Стражники попятились, трясущимися руками выхватывая оружие, и Ингвар повернулся, следя за движением, и одновременно с ним повернулся и Ферхи. Один из стражников наставил оружие на царя, и ятаган ходил в его руках так, словно сам он подпрыгивал на месте. Ингвар улыбнулся, и в следующий миг Ферхи змеей метнулся вперед и ударил.

Тьярд не ожидал от макто такой скорости и не успел уклониться. Крыло макто врезалось ему в бок, и он отлетел в сторону, нырнув головой в снег и больно ударившись об землю. Это растревожило его отбитые падением с высоты кости, и Тьярд не сдержал стона. Как только он все-таки смог выпутаться из сугроба и поднять голову, сердце ушло в пятки. Ферхи рвал на куски двоих стражников, прижимая их лапами к земле и зубами отрывая лохмотья плоти. Те вельды, что еще не успели спешиться, уже гнали своих лошадей к лагерю, отчаянно колотя их пятками по бокам. Только вот, все было зря.

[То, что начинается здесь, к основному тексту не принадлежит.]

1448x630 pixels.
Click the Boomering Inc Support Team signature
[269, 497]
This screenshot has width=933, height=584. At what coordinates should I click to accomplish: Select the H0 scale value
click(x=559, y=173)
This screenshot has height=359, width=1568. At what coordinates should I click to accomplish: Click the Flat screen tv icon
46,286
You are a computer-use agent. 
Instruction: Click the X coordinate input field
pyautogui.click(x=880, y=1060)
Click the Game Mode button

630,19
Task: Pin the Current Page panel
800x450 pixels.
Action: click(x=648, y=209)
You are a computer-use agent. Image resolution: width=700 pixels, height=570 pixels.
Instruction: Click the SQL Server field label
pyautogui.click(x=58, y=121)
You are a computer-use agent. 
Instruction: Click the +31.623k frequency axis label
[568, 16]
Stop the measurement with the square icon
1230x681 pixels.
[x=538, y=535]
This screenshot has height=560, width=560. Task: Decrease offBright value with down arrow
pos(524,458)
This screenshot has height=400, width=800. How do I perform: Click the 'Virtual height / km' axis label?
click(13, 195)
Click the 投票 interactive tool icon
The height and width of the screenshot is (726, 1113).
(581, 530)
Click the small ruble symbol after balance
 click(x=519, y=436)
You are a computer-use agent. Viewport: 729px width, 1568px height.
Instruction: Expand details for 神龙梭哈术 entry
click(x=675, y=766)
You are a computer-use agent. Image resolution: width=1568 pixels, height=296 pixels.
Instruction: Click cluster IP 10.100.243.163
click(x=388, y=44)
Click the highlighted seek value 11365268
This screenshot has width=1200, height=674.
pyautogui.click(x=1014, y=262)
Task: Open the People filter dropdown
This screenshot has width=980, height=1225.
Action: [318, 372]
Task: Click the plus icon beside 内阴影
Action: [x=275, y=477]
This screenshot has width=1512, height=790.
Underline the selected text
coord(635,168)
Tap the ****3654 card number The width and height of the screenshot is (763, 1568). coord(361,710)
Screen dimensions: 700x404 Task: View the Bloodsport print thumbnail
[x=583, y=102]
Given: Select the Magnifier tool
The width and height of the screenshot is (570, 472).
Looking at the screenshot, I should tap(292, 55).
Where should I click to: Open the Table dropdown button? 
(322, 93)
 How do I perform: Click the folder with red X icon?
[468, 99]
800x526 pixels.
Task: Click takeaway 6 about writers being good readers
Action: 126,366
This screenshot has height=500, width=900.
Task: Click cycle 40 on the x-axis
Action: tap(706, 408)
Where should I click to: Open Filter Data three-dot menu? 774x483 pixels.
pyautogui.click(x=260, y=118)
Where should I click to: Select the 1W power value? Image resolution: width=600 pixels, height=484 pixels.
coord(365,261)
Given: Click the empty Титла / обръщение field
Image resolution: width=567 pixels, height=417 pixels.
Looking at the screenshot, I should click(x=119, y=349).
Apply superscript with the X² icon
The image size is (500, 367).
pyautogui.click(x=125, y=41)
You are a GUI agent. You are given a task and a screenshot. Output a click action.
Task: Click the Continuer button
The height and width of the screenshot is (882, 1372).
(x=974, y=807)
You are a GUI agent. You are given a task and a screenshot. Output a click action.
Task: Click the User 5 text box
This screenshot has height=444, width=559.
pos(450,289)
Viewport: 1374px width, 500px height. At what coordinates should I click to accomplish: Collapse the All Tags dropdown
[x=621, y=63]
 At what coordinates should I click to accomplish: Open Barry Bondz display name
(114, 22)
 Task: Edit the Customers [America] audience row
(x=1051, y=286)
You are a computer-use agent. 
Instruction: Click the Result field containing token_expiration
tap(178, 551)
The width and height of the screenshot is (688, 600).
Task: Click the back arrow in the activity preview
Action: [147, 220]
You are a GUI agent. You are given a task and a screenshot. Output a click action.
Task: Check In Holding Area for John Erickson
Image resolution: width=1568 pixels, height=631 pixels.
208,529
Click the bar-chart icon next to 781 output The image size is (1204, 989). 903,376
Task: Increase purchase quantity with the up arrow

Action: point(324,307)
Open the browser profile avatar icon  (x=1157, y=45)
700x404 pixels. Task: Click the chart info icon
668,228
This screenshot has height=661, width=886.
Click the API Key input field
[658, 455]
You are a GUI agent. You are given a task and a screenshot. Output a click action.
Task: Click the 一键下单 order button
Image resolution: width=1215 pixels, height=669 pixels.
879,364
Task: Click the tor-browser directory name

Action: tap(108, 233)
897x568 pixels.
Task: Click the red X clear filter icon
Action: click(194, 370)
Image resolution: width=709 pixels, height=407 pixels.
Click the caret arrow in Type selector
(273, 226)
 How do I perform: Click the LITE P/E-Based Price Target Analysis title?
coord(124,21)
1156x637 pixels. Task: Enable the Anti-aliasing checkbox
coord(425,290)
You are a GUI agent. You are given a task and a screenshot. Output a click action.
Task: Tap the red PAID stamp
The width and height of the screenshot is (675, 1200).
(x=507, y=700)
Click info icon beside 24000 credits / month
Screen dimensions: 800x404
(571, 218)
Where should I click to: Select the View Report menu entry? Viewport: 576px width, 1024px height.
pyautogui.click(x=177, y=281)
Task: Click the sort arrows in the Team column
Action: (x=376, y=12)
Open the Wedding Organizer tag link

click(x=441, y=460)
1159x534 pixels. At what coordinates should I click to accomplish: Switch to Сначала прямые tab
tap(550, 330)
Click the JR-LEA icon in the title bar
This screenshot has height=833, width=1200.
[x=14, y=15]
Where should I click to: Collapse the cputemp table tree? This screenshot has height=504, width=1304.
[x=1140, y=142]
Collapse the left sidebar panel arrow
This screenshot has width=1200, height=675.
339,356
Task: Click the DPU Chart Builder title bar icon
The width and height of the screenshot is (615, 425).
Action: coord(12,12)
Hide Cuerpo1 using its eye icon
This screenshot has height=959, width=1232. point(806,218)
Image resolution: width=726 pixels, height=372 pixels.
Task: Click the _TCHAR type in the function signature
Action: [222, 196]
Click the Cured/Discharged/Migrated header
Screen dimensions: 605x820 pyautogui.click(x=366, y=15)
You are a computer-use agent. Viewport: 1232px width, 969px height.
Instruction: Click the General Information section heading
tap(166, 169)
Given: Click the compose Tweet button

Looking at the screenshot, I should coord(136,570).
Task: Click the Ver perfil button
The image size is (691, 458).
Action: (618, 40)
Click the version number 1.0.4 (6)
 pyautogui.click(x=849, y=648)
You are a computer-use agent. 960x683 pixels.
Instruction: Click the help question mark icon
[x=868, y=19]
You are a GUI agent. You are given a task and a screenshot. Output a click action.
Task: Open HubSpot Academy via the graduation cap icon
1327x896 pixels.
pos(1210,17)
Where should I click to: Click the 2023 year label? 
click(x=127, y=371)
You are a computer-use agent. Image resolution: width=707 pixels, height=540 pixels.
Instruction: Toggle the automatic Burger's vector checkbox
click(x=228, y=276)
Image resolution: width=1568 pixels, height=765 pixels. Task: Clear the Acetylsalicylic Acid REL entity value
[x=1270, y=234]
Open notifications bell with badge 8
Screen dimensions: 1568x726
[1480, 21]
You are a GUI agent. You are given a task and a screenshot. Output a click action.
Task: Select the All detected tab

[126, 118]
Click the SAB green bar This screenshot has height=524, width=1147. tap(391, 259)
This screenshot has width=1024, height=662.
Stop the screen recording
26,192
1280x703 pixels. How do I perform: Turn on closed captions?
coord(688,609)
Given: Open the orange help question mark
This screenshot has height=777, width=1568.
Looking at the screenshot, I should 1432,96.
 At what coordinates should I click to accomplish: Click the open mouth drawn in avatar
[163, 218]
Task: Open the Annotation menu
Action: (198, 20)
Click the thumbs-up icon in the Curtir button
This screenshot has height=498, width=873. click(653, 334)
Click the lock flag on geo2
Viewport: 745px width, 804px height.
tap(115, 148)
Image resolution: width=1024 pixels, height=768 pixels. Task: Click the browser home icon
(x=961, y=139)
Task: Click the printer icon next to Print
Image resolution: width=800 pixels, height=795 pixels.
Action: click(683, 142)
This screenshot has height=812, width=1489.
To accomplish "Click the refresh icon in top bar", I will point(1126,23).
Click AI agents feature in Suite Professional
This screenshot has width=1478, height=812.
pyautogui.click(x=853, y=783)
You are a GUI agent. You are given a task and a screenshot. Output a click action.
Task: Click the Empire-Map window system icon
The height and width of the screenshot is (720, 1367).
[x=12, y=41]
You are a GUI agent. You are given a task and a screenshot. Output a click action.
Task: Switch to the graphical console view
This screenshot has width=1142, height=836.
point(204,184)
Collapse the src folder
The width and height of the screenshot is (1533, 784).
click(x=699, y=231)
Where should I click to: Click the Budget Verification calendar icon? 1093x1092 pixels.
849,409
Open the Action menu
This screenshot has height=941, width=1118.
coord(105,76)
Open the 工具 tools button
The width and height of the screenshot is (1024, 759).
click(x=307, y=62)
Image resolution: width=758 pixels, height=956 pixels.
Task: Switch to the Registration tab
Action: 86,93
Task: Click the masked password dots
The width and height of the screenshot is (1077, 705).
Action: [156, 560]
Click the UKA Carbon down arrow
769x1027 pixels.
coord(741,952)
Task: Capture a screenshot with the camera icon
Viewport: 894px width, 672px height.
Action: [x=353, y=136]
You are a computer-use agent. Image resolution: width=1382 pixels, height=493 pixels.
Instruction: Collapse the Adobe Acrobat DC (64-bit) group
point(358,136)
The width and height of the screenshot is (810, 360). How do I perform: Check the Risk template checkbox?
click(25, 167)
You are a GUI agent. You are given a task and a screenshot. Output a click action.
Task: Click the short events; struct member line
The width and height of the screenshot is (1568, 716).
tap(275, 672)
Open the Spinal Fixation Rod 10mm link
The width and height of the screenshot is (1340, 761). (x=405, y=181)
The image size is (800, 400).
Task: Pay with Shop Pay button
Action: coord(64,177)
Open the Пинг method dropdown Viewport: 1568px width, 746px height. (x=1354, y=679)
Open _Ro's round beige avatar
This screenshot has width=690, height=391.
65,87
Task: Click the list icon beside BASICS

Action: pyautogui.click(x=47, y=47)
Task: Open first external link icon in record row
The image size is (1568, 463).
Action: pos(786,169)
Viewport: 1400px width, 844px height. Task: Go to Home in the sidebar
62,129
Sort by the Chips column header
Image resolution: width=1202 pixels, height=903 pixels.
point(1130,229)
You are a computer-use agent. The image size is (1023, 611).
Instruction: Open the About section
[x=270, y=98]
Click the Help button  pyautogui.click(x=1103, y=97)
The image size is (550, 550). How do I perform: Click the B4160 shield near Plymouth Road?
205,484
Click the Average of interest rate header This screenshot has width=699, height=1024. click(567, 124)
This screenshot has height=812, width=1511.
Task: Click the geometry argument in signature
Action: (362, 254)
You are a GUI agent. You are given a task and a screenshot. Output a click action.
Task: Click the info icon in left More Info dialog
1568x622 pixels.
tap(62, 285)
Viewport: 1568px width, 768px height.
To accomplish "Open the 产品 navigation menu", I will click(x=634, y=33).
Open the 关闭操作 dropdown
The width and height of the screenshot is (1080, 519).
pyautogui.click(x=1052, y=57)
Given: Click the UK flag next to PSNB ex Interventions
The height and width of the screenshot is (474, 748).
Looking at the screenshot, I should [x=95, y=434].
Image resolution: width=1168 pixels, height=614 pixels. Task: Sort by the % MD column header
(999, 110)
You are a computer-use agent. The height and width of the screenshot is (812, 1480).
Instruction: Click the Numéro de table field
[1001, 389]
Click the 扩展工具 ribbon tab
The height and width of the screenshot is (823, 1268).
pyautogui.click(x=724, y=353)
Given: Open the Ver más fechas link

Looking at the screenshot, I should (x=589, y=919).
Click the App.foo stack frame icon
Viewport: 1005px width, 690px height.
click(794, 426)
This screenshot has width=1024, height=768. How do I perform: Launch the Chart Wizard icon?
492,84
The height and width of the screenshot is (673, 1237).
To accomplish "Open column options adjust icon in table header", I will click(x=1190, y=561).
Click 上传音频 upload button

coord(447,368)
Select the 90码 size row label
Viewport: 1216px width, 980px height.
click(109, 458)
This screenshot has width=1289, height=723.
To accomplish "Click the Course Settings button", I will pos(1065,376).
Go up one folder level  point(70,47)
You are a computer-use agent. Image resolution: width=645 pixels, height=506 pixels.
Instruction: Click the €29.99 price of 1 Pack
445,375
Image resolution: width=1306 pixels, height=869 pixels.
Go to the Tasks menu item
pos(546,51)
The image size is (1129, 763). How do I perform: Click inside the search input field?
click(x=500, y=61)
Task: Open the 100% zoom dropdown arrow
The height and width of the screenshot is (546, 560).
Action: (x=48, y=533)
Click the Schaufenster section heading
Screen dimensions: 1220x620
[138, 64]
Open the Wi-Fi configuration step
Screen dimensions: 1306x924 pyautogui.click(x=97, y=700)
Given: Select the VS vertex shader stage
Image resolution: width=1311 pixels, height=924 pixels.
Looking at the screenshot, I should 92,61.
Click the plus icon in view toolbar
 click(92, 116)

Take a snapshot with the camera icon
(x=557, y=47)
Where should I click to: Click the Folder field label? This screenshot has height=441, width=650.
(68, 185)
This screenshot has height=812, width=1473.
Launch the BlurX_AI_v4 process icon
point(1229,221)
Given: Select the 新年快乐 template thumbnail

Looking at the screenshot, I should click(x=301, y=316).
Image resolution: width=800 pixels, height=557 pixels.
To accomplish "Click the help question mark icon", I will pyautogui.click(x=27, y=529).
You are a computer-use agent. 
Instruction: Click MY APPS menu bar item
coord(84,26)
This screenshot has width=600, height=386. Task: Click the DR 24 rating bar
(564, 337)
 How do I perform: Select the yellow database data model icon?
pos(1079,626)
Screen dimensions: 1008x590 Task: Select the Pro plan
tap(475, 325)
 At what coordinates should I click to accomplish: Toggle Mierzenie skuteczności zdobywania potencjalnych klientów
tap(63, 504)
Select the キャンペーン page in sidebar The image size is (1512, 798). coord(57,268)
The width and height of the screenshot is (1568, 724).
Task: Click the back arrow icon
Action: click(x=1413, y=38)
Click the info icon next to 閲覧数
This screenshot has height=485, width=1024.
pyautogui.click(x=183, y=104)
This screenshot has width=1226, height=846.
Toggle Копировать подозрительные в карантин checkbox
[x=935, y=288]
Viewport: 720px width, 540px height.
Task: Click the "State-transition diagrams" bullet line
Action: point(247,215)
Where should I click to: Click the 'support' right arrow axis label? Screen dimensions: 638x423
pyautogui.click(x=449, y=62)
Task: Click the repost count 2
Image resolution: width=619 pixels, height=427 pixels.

Он мог лишь молча смотреть, как над лагерем поднимаются в воздух тысячи макто. Издали они походили на стаю птиц, снимающихся с места, только были гораздо страшнее птиц. Со стороны посадочной площадки долетал все растущий и растущий рев ярости и смерти, в который начали вплетаться и людские надтреснутые крики. Ночь превратилась в безумие, и причиной тому стал обезумевший царь.